A Guide to Understanding and Mixing Thickeners
Rheology modifiers, commonly referred to as thickeners or viscosifiers, are ever-present in most products. The use of these additives cut across several process industries including food, pharmaceuticals, cosmetics and personal care, adhesives, textile, ceramics, paper, detergents, paints, inks and coatings, among others. They serve the purpose of not just altering the viscosity of the formulation but also that of providing specific functionality to the product. This could range from improving mouthfeel, body, texture, moisture retention and suspendability of soluble ingredients to increasing stability and dry strength, inhibiting syneresis, resisting bacterial attack, preventing shrinkage and controlling crystal ice formation.
Thickeners come from both natural and synthetic sources. Naturally occurring polymers comprised of polysaccharide or amino acid building blocks, and are generally water-soluble. Common examples are starch, cellulose, alginate, egg yolk, agar, arrowroot, carageenan, collagen, gelatin, guar gum, pectin and xanthan gum.

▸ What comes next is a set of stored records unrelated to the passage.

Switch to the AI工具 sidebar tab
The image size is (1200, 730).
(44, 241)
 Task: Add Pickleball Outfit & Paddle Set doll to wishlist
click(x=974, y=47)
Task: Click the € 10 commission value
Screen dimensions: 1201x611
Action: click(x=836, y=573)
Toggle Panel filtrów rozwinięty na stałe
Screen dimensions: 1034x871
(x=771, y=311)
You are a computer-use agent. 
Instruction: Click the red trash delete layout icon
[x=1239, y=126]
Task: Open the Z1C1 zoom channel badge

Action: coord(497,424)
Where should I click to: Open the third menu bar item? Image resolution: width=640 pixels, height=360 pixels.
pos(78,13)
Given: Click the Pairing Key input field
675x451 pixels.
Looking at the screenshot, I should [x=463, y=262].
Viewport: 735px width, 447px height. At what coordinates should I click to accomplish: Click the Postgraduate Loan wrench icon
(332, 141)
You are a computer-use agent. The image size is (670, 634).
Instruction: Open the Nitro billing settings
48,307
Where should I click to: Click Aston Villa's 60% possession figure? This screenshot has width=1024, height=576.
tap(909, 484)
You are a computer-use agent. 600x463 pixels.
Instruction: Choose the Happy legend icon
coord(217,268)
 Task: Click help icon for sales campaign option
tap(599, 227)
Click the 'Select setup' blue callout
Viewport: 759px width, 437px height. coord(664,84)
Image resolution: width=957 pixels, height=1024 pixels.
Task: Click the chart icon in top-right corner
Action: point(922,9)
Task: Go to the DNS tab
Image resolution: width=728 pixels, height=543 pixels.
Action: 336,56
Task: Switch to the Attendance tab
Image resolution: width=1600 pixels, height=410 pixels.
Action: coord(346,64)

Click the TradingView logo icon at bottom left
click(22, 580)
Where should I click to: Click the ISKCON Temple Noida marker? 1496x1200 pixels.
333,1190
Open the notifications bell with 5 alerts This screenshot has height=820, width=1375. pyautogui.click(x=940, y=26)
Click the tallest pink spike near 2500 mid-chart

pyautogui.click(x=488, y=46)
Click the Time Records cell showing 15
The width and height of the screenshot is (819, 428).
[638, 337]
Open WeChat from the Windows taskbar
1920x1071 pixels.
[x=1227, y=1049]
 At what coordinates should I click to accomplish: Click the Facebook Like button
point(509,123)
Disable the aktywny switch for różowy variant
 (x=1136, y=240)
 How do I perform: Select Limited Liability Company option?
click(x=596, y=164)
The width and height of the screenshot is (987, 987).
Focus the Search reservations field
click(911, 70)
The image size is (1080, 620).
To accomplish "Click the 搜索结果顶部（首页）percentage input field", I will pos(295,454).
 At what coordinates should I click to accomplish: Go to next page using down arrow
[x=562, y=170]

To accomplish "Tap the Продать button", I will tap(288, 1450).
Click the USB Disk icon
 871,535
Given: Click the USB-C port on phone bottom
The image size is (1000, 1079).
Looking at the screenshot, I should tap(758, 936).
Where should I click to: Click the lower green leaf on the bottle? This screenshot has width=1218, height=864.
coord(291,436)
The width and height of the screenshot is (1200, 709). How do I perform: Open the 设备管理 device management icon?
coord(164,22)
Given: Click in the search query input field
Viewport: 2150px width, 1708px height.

On the other side, synthetic acrylic-based polymers are conveniently grouped into three general classes: alkali-swellable (or soluble) emulsions (ASE's) hydrophobically modified alkali-swellable emulsions (HASE's) and hydrophobically modified, ethoxylated urethane resins (HEUR's).
HASE's are modifications of ASE's following an addition of hydrophobic functional groups. These are commonly known as associative thickeners. In its simplest form, an associative thickener is a water-soluble polymer containing several relatively hydrophobic groups. HEUR's also belong to the category of associative thickeners. But unlike HASE's, HEUR's are nonionic substances and are not dependent on alkali for activation of the thickening mechanism. Typically in the form of white, fluffy, dry powder, popular varieties of synthetic thickeners include carbomers, sodium carboxymethylcellulose (CMC) and fumed silica.